Data extracted from a collection
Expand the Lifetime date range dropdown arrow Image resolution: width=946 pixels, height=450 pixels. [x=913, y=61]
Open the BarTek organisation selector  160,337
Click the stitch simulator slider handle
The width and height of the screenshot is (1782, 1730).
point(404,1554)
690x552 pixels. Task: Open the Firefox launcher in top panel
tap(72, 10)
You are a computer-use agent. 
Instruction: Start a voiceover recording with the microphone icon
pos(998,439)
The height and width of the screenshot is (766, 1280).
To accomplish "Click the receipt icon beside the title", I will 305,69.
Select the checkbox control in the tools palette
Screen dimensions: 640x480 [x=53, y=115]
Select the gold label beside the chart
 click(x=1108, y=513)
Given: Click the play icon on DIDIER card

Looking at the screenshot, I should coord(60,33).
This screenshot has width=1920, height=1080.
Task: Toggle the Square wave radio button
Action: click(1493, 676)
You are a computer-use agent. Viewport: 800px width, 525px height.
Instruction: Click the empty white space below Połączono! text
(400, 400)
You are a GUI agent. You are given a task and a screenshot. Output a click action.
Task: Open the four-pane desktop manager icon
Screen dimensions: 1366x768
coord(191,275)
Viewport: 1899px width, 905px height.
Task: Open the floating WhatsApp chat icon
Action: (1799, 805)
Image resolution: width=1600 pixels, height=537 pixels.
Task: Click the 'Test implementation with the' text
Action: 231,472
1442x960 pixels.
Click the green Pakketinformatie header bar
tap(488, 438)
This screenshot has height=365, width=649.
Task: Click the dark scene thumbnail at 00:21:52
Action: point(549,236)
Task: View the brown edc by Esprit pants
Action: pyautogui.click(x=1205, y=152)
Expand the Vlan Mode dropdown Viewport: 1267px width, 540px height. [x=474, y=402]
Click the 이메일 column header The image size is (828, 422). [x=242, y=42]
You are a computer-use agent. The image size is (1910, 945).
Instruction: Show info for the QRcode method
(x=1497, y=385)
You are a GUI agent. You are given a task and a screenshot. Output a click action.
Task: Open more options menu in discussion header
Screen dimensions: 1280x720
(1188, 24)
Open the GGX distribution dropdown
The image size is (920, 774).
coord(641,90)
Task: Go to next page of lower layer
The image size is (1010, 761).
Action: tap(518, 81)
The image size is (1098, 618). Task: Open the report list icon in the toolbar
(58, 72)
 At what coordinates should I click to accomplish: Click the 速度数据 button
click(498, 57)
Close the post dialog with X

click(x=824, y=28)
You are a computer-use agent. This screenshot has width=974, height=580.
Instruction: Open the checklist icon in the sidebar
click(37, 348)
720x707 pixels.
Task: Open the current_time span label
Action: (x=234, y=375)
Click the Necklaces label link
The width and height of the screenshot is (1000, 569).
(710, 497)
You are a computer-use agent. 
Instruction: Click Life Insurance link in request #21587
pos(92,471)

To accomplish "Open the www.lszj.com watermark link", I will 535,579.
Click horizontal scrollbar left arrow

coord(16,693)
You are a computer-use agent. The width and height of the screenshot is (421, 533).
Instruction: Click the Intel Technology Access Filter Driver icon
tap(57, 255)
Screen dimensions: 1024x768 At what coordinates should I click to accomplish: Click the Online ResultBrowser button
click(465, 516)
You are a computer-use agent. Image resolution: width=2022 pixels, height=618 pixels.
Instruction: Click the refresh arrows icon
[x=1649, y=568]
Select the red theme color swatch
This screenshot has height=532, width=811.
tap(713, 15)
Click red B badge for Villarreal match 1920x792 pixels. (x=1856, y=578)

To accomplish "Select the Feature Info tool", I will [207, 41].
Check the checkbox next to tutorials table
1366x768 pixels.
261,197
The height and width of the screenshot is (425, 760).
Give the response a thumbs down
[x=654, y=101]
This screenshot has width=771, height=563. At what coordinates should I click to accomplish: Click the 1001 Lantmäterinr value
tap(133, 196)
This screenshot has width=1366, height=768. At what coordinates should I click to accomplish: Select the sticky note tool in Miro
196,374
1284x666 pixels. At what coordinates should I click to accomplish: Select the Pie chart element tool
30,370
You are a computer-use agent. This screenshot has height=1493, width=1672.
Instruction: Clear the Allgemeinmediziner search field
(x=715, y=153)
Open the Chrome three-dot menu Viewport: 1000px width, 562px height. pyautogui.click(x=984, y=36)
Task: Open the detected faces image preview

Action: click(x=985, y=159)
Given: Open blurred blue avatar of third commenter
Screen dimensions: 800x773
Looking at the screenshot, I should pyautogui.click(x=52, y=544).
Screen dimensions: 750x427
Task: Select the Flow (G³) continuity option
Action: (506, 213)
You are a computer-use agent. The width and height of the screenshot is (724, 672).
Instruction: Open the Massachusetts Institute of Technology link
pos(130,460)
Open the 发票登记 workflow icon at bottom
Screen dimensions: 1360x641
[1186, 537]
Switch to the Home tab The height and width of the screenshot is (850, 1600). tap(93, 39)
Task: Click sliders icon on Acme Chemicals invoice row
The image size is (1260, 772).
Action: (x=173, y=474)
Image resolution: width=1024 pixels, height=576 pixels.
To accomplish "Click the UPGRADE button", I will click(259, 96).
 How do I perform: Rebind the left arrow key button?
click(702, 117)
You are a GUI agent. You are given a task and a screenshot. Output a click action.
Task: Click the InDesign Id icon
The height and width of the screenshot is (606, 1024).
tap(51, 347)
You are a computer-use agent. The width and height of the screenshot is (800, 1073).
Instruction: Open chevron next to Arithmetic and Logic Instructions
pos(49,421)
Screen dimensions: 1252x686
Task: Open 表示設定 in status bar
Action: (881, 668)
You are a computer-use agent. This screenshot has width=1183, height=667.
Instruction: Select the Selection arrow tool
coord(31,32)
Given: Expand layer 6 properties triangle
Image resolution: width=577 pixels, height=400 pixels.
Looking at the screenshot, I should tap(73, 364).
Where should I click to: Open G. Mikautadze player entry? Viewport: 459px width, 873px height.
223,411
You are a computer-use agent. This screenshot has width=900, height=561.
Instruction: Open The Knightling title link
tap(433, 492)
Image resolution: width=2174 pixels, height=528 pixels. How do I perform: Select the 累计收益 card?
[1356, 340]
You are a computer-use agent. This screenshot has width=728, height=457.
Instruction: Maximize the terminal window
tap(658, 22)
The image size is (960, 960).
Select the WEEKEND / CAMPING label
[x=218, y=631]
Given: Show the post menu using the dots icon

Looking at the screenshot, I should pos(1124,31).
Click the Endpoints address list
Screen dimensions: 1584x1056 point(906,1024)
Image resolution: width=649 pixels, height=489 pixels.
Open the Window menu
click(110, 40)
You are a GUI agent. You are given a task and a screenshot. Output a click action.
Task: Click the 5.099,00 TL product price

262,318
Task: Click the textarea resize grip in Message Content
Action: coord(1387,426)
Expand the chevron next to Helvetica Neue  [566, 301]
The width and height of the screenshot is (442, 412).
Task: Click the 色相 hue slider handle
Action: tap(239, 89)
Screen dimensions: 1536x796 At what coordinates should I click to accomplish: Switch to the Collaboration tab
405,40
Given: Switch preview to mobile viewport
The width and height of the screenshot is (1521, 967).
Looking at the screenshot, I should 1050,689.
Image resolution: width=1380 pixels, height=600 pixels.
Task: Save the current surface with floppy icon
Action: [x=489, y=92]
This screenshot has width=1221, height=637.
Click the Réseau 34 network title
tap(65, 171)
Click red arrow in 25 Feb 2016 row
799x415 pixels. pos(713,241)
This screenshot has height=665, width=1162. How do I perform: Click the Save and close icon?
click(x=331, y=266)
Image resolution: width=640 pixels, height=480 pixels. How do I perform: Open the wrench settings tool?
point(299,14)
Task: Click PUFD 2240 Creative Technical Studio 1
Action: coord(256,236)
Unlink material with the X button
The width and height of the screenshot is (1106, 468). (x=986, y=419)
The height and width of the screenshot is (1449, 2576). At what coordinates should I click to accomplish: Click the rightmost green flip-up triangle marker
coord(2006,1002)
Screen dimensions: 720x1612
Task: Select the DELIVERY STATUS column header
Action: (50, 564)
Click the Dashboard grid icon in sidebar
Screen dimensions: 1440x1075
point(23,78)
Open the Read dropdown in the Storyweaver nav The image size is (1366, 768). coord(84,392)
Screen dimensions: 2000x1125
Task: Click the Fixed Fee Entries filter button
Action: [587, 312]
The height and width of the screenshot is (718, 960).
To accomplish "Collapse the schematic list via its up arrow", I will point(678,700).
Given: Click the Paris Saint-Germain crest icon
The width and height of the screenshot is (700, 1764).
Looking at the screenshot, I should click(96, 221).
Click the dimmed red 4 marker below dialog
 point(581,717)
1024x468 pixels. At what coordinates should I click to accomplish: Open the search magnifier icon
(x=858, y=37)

TASK:
Look above for the line with "Instruction: Show info for the QRcode method" and the line with "You are a computer-use agent. Image". Retype those two lines and every line between them exactly, adding nothing.

RESPONSE AREA:
Instruction: Show info for the QRcode method
(x=1497, y=385)
You are a GUI agent. You are given a task and a screenshot. Output a click action.
Task: Open more options menu in discussion header
Screen dimensions: 1280x720
(1188, 24)
Open the GGX distribution dropdown
The image size is (920, 774).
coord(641,90)
Task: Go to next page of lower layer
The image size is (1010, 761).
Action: tap(518, 81)
The image size is (1098, 618). Task: Open the report list icon in the toolbar
(58, 72)
 At what coordinates should I click to accomplish: Click the 速度数据 button
click(498, 57)
Close the post dialog with X

click(x=824, y=28)
You are a computer-use agent. This screenshot has width=974, height=580.
Instruction: Open the checklist icon in the sidebar
click(37, 348)
720x707 pixels.
Task: Open the current_time span label
Action: (x=234, y=375)
Click the Necklaces label link
The width and height of the screenshot is (1000, 569).
(710, 497)
You are a computer-use agent. 
Instruction: Click Life Insurance link in request #21587
pos(92,471)

To accomplish "Open the www.lszj.com watermark link", I will 535,579.
Click horizontal scrollbar left arrow

coord(16,693)
You are a computer-use agent. The width and height of the screenshot is (421, 533).
Instruction: Click the Intel Technology Access Filter Driver icon
tap(57, 255)
Screen dimensions: 1024x768 At what coordinates should I click to accomplish: Click the Online ResultBrowser button
click(465, 516)
You are a computer-use agent. Image resolution: width=2022 pixels, height=618 pixels.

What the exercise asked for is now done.